Top of Extracted information

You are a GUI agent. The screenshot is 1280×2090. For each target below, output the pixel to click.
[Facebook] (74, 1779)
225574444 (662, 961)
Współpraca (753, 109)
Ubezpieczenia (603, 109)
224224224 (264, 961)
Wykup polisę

Bottom of Extracted information

## Problem statement
Only the lines from the one with "225574444 (662, 961)" through the final line above should be repeated, each exactly as written.

## Response box
225574444 (662, 961)
Współpraca (753, 109)
Ubezpieczenia (603, 109)
224224224 (264, 961)
Wykup polisę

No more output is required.